Higher lending rates will drive credit growth even lower, said Johnson Nderi, a corporate finance and advisory manager at Nairobi-based ABC Capital Ltd. Treasury yields above the cap would draw capital out of the financial system, leaving smaller banks in a liquidity crisis, he said.
Last month, the central bank rejected 83 percent of the bids for a new 12-year infrastructure bond. It went back to the market with a tap sale by capping the yield, but managed to raise only 34 percent of the targeted amount.
“This could mean investors are willing to wait for higher yields as a result of the government’s high debt appetite and large amounts of maturing debt,” according to a note from ApexAfrica.
The government has a high debt wall to climb in the next three months:
It must raise 354.6 billion shillings ($3.45 billion) before June 30 to pay off maturing bonds and bills.
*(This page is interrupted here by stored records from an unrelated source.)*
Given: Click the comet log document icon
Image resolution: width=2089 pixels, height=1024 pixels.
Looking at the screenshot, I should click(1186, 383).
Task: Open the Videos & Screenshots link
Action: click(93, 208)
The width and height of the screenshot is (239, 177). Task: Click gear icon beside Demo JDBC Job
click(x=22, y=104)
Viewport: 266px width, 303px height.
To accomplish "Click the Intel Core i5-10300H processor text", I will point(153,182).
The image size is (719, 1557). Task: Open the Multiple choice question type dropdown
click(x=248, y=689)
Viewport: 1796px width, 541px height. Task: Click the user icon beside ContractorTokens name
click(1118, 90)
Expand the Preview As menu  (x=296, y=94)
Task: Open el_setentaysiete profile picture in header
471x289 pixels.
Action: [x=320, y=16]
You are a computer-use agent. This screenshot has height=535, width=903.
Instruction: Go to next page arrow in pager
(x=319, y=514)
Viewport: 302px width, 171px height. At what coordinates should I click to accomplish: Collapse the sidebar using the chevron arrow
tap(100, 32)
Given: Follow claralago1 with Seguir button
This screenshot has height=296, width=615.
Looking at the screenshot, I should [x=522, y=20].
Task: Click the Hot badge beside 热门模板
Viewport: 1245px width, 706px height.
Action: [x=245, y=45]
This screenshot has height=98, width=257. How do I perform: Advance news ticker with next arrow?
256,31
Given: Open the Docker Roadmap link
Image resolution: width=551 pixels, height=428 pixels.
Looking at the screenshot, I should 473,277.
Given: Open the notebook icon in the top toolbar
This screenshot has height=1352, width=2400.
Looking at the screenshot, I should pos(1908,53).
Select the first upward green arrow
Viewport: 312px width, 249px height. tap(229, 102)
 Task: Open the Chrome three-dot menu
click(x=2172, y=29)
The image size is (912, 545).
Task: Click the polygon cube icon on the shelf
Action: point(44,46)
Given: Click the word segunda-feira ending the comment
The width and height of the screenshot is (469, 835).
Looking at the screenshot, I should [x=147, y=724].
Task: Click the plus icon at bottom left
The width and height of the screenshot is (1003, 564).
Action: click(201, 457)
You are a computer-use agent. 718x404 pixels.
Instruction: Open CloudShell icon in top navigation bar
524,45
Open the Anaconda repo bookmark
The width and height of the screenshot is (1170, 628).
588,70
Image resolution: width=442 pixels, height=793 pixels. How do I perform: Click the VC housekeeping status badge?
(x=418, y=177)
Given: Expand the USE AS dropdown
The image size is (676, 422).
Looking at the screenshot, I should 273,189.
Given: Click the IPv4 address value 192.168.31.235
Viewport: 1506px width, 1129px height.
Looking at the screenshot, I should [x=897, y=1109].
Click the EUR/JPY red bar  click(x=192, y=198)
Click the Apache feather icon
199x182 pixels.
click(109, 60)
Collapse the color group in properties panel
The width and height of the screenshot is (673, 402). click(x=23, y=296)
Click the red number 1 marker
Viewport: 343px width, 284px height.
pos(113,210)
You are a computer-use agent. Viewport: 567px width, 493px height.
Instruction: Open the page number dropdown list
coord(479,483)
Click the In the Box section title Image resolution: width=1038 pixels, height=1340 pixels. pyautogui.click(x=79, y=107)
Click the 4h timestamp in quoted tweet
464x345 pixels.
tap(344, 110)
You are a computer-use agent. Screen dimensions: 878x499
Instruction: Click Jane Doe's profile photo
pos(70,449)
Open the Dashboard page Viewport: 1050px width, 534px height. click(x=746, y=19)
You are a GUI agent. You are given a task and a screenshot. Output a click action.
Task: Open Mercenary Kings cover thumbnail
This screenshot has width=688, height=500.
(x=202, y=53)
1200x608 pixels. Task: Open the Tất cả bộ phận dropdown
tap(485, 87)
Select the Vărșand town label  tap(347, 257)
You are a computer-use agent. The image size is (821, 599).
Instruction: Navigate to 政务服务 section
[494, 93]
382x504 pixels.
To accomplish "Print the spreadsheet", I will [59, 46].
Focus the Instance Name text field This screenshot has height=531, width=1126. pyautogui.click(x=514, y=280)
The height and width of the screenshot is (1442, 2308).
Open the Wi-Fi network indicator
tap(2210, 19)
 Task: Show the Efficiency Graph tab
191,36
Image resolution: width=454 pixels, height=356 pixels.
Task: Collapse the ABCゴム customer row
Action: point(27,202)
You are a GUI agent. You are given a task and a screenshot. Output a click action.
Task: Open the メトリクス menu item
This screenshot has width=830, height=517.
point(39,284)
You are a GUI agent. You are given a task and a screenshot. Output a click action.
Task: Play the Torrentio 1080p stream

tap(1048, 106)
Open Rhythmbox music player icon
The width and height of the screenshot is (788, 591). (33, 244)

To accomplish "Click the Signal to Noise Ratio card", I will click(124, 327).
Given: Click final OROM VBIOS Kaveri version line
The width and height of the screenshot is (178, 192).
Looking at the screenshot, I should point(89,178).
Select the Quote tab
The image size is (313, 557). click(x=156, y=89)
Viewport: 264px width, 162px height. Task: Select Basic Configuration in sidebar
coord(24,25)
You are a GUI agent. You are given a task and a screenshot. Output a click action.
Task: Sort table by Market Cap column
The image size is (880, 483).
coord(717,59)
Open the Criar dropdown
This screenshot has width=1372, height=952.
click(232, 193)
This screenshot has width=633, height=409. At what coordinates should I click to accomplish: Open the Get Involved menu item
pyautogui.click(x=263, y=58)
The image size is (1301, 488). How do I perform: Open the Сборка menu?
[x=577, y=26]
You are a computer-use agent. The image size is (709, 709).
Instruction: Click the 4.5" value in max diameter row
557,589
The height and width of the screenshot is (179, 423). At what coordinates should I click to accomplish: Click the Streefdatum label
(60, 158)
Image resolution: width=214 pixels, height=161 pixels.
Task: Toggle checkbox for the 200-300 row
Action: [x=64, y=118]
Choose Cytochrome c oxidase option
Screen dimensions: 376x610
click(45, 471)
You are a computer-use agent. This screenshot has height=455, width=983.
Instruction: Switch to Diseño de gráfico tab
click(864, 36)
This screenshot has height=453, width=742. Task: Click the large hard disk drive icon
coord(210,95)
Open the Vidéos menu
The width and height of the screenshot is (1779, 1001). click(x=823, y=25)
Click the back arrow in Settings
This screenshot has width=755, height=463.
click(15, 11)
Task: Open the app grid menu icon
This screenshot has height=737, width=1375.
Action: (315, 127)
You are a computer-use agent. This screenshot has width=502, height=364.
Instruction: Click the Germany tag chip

A supplementary budget has increased recurrent expenditure by 75.3 billion shillings.
Tax collections in the six months to December came in at only 40.5 percent of the full fiscal-year targets.
The government is also trailing its domestic borrowing targets, raising only 40 percent of the projected 236 billion shillings.
“From a policy point of view, they are in a tight corner,” Ruriga said. “Raising the rate is not even politically viable because they have pressure from lawmakers to maintain rates, at least until elections.”